Soldiers and settlers living on outposts of land occupied by Israel since 1967's Six Day War are primary targets of the Palestinians' anger and fire. Responding to the recent wave of violence, the Israeli government has asked settlers to restrict their movements and to travel in convoys with bulletproof vehicles, if possible. But all Israelis feel more or less under threat. The Israelis also believe Palestinian leader Yasser Arafat has released dozens of terrorists who are now plotting attacks in crowded places around the county. "The whole country right now is held hostage to terrorism, " said Yehudit Tayar, a spokeswoman for the settler movement.

"For the Palestinians, there are settlers also in Tel Aviv," Tayar said, implying that Palestinians will not stop at liberating the occupied territories, but will instead continue to push on until there is no Jew left in Israel. The problem is, the Israelis have nowhere else to go. Like Saqa's Palestinian ancestor who was kicked out of Jerusalem by Israeli forces in 1948 and became a refugee in Beit Jala, many Jews who came to Israel were refugees from Holocaust-era Europe and other countries in the Middle East. Both sides see Israel/Palestine as their end station, a land they will not flee.
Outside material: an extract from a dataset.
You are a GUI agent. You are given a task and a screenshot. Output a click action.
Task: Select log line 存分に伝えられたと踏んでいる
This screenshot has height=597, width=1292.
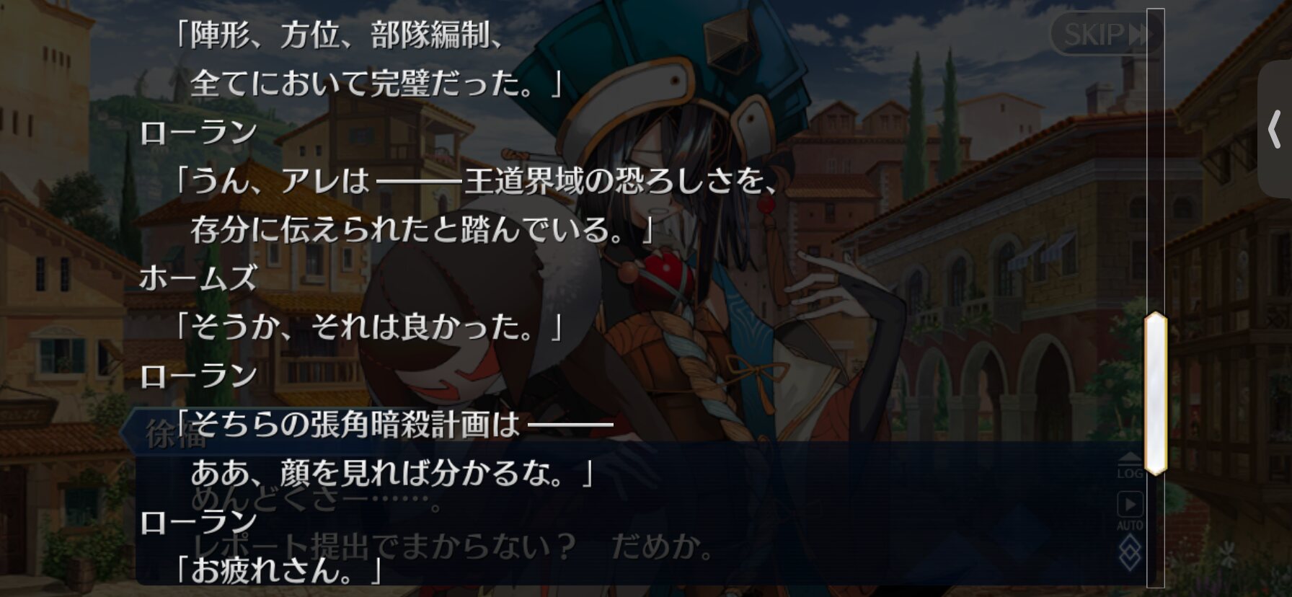[x=422, y=230]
"The battle now is for the independence and survival of Israel," said Tayar. Certainly that is the view of most American Jews who have showed overwhelming support for Israel in the recent clashes. Last week, a high-powered delegation of American Jews visiting Gilo announced, "Yes, Americans believe Israel is under siege." The Conference of Presidents of Major American Organizations and other Jewish organizations are also organizing a solidarity trip next week because, their press release states, "We cannot allow Israel to be isolated from the rest of the world and its people forgotten. We cannot allow violence and terrorism to have a stranglehold on Israel and her economy."

Meanwhile, Israeli forces pummel mostly unarmed Palestinian civilians with the latest high-tech weaponry and, according to a United Nations report, the Palestinian economy is losing approximately $9.8 million each day the Israelis continue their military-imposed closures of areas run by the Palestinian Authority. But Israel has shown no willingness to call off its troops. "For the time being, we don't want to see Palestinians in Israel," said Shlomo Dror, spokesman for the federal office that coordinates Israeli and Palestinian activities in the occupied territories.

On the contrary, talk of permanent unilateral separation from the Palestinians is in fashion again as Israelis contemplate ways to minimize their security risks by removing Palestinians from their sight. ("Us here, them there," after all, was a campaign slogan used by Ehud Barak in his bid to become Israeli prime minister.) On the Palestinian side, there have been calls for a boycott of Israeli goods until Israel ends its occupation of the entire West Bank and Gaza.

Given the level of economic and physical interdependence binding Israelis and Palestinians, both measures are impractical. Israel is not yet prepared to import hundreds of thousands of foreign workers to replace the cheap Palestinian laborers it would lose. And given the absence of an independent Palestinian economy, Palestinians "don't have anything to replace Israeli products," said Saqa.

"There are no alternatives unless we return to how we used to live, with chicken and sheep in the backyard."